Behandlung von akutem Hörverlust durch Verabreichung von Kortikoiden in das Mittelohr

Was ist ein akuter Hörverlust?

Ein plötzlicher Hörverlust ist eine Erkrankung, bei der es plötzlich (in der Regel binnen 72 Stunden) zu einem teilweisen oder völligen Verlust des Hörvermögens kommt.

Wie wird plötzlicher Hörverlust behandelt?

Ein akuter Hörverlust wird oft mit Kortikoiden behandelt, die entzündungshemmend wirken. Die Medikamente werden meistens entweder oral eingenommen oder gespritzt (sogenannte systemische Kortikoide). Sie können aber auch als Injektion direkt in das Mittelohr durch das Trommelfell verabreicht werden (sogenannte intratympanale Kortikoide).

Was wollten wir herausfinden?

Es ist unklar, ob intratympanale Kortikoidbehandlungen wirksam sind oder welche dieser Behandlungsarten (intratympanal oder systemisch) am besten geeignet ist.

Wie gingen wir vor?

Wir suchten nach allen relevanten Studien in der medizinischen Literatur, verglichen die Ergebnisse und fassten die Evidenz mit statistischen Methoden zusammen. Wir bewerteten auch die Vertrauenswürdigkeit der Evidenz und berücksichtigten dabei Faktoren, wie Stichprobengrößen und Studiendurchführung. Auf der Grundlage unserer Bewertungen stuften wir die Vertrauenswürdigkeit der Evidenz als sehr niedrig, niedrig, moderat oder hoch ein.

Was haben wir gefunden?

Wir fanden 30 Studien mit 2133 Teilnehmenden. In diesen Studien wurde die intratympanale Kortikoidbehandlung mit keiner Behandlung, mit Placebo (Scheinbehandlung) und mit Kortikoidbehandlungen verglichen, die oral eingenommen oder injiziert wurde (systemische Kortikoide). Dabei wurde berücksichtigt, ob es sich um eine Erstbehandlung bei akutem Hörverlust handelte oder ob bereits eine andere (erfolglose) Behandlung durchgeführt wurde.

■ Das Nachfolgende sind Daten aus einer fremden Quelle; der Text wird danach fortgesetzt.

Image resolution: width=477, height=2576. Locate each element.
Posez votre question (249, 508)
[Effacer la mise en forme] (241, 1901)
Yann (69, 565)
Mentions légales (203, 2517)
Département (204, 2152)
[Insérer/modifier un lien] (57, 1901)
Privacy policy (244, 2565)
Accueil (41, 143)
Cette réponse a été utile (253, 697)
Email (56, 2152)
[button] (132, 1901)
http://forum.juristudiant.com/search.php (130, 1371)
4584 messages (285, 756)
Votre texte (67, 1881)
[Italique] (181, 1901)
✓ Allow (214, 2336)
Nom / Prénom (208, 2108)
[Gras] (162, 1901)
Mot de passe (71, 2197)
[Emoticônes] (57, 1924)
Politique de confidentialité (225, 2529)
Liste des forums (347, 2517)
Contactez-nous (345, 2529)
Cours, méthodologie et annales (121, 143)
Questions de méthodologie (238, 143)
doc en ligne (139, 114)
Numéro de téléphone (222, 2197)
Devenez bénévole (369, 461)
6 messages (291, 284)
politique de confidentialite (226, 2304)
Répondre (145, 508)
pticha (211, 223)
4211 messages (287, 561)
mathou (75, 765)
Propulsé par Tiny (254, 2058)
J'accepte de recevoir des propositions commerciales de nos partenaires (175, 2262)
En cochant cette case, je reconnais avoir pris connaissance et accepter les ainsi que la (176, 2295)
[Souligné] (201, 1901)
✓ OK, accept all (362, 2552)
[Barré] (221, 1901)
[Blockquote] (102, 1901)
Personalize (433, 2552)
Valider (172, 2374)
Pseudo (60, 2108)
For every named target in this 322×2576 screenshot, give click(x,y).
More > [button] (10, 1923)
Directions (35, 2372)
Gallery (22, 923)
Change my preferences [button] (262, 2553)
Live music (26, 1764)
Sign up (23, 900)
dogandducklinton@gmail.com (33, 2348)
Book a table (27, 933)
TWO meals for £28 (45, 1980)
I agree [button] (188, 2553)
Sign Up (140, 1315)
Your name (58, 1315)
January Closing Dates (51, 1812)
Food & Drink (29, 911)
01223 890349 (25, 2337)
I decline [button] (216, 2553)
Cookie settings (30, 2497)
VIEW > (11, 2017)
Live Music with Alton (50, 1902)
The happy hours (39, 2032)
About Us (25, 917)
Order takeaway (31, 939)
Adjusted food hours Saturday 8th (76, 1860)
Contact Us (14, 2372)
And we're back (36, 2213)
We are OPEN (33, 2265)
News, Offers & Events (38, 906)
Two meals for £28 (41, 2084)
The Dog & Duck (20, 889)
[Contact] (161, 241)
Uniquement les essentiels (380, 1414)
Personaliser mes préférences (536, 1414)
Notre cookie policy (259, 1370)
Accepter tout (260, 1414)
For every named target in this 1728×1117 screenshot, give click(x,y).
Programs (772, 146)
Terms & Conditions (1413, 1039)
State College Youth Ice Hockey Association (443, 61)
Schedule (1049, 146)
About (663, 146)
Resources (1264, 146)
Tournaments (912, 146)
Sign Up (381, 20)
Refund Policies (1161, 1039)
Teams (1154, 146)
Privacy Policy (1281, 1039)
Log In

Patient*innen in Erstbehandlung bei akutem Hörverlust

Wir fanden keine Studien, in denen intratympanale Kortikoide mit keiner Behandlung oder einem Placebo (Scheinbehandlung) verglichen wurden.

Eine intratympanale Kortikoidbehandlung kann im Vergleich zu systemischen Kortikoiden nur wenig oder gar keinen Unterschied im Hörvermögen bewirken. Das trifft ebenso auf die Anzahl der Patient*innen zu, deren Hörvermögen sich verbessert. Die Nebenwirkungen dieser beiden Behandlungsarten können unterschiedlich sein. Im Vergleich zu systemischen Kortikoiden besteht bei einer intratympanalen Behandlung meist während der Injektion ein erhöhtes Risiko für Schwindel oder Ohrenschmerzen. In einigen Fällen kann sich im Trommelfell ein kleines Loch bilden. Allerdings kann auch eine systemische Behandlung ein erhöhtes Risiko für andere Nebenwirkungen mit sich bringen, wie z. B. Blutzuckerstörungen.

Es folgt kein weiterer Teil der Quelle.